I definitely agree with showing more of Isaac’s thoughts. I think that it would help me to connect with him as a person, and also could help reveal some background, such as why he’s forced to “doll” people for the carpenter.
One of the things that I noticed was that you have a lot of description, which is good, but some of it doesn’t seem to contribute to the general flow of the story. One thing that I really like is to cut down on words by using verbs. Here’s an example:
“The rickety buildings on either side looked like they might’ve been crying, and in the distance a tower and two windmills rose like twisted fingers against a watery sky.”
“The rickety buildings on either side wept, as a tower and two windmills rose like twisted fingers against the watery sky.”
Another thing that I think is really important is consistency in description. You have some very good description, but some of it lacks consistency, either within the story, or in the real world.
“The rickety buildings on either side looked like they might’ve been crying, and in the distance a tower and two windmills rose like twisted fingers against a watery sky.”
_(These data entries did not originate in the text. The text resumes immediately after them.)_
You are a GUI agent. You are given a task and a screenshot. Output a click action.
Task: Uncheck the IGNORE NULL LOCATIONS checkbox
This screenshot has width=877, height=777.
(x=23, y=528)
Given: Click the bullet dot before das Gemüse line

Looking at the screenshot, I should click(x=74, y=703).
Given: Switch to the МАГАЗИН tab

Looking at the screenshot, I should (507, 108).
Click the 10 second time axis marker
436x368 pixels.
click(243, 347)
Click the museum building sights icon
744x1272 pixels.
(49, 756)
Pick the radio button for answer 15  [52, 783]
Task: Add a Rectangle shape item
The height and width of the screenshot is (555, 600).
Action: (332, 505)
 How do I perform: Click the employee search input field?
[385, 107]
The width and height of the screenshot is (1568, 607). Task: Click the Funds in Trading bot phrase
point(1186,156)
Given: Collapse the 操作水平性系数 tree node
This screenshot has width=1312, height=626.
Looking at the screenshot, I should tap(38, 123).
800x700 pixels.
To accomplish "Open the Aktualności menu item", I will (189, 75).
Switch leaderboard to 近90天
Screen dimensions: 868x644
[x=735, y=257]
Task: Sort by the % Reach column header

Here, the italicized part broke the flow because it is extremely specific, and not consistent with what we see in the real world. I really like the description of twisted fingers, but it doesn’t line up because the tower and windmills are straight, inorganic shapes (I assume) and fingers are bent and organic.
“The rickety buildings on either side wept. In the distance, a tower and two windmills pierced the sky like broken nails.”
You could go even further and change a tower and two windmills to something like derelict buildings to cut down on words.
I would recommend seeing if you can split up and rearrange some of the descriptions. Get the basics down at the very beginning (environment, character, etc.), then narrow your scope as the story progresses. I hope this helped!